In 1939 Ascension became important as a HF/DF radio station covering trade routes. The first aircraft to land on Ascension Island was a Fairey Swordfish from HMS Archer in 1942.
Wideawake Airfield (named for a noisy colony of sooty terns nearby) was a World War II US military installation built in 1943 by arrangement with the British government. The airfield was built using a US task force and went on to be used by more than 25,000 aircraft as a staging point during the war. The airfield was abandoned at the end of the war and fell into disuse.
Ascension Island Auxiliary Field was being built by 181 men from Saint Helena for the United States Air Force (USAF) by 1957 (official activation as a satellite of Patrick Air Force Base in Florida was on 25 June 1956.)
The Target Tracking Radar Station was a Nike Zeus test facility for tracking reentry vehicles from Cape Canaveral missile launches.

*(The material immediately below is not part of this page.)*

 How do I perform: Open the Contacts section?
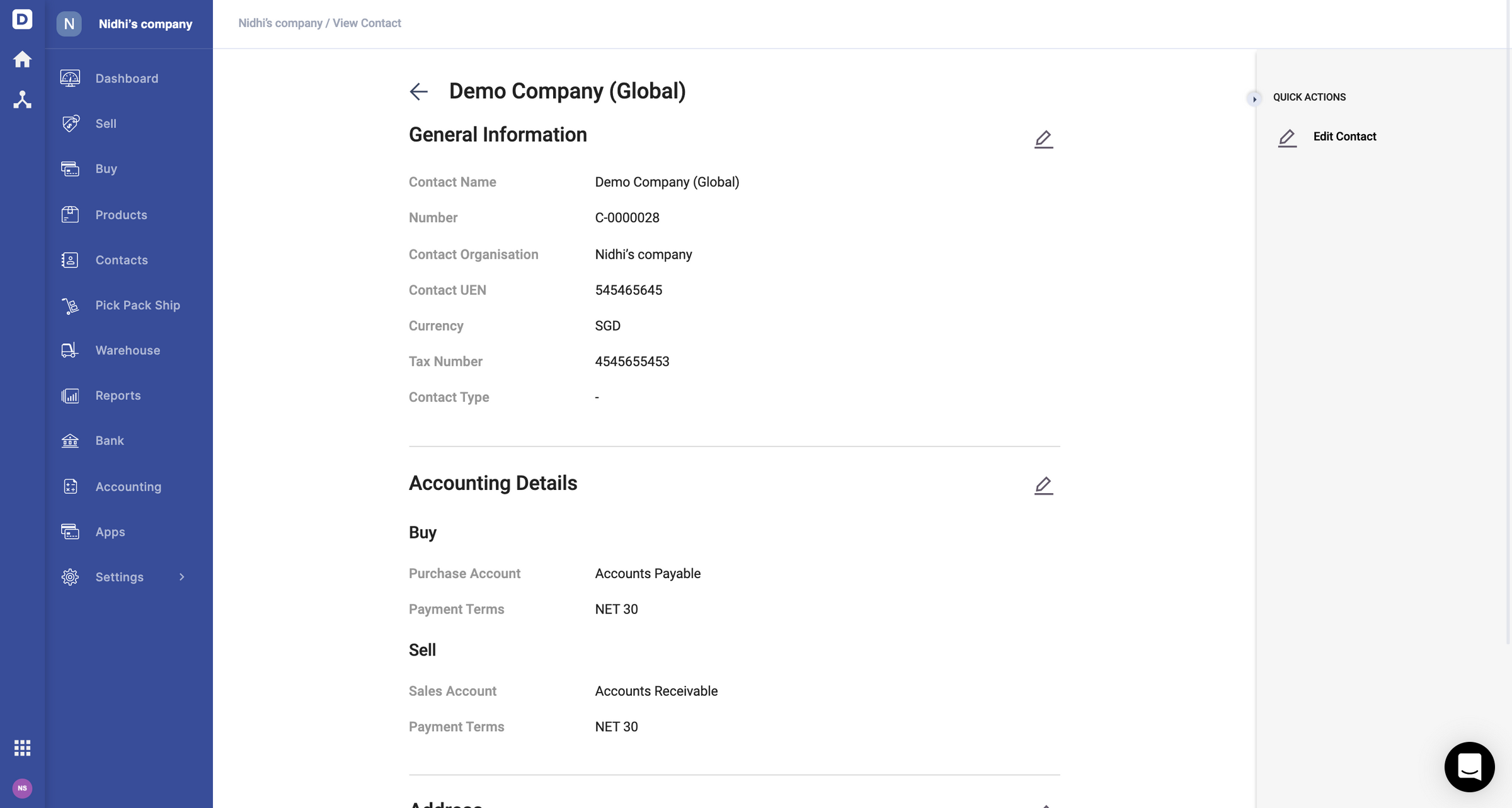pyautogui.click(x=69, y=259)
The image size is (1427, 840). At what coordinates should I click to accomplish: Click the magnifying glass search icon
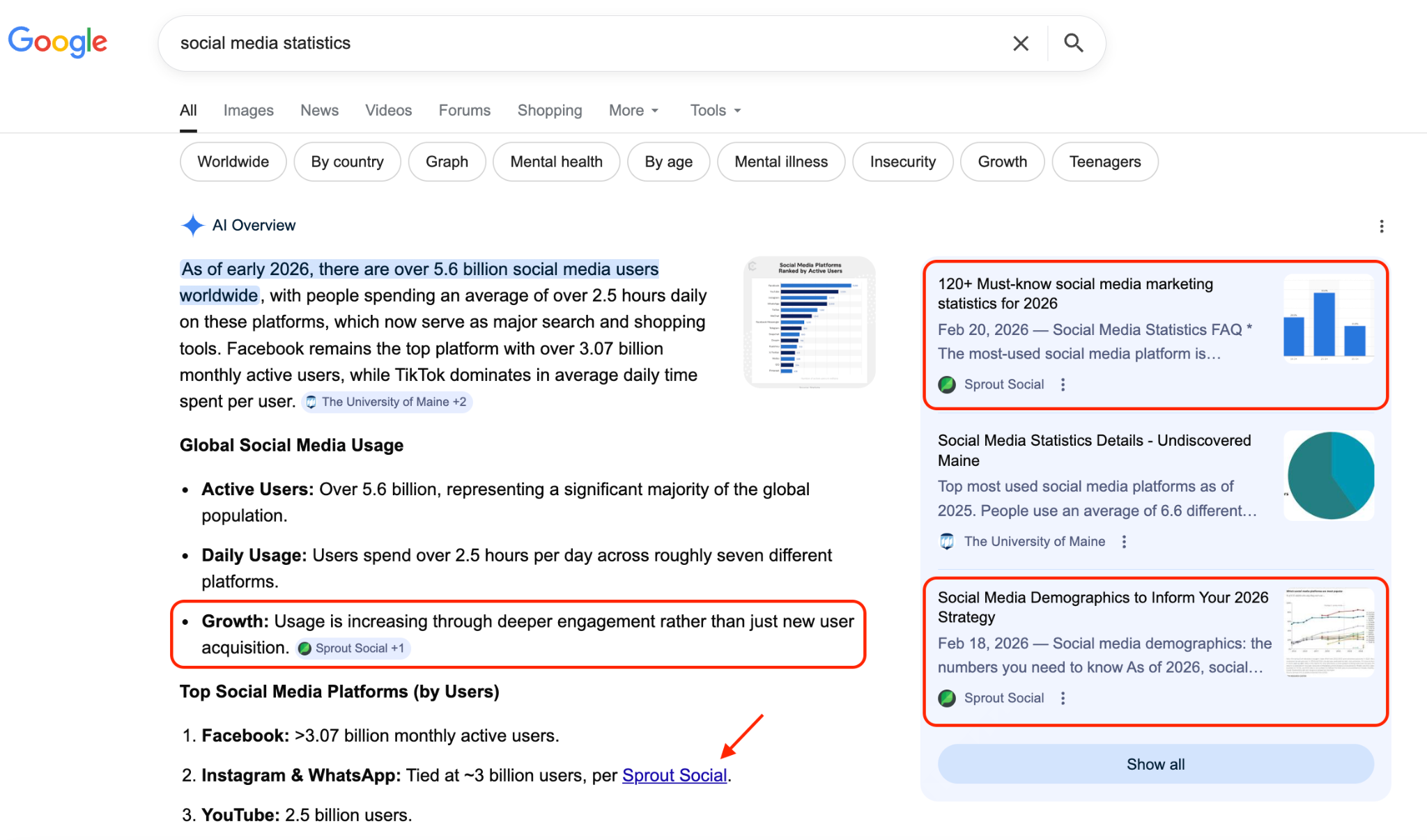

Built from 1960-1961 for anti-ballistic missile measurement, the "Golf Ball" was on Cat Hill, and a collimation tower for radar calibration was towards English Bay.
The NASA Tracking Station at Devil's Ashpit and the Cable & Wireless Earth Station at Donkey Plain were built in the mid-1960s for space operations and communications, including the latter's use for transmitting "microwave borne data via the Early Bird Satellite back to the NASA facility at Andover, Maine."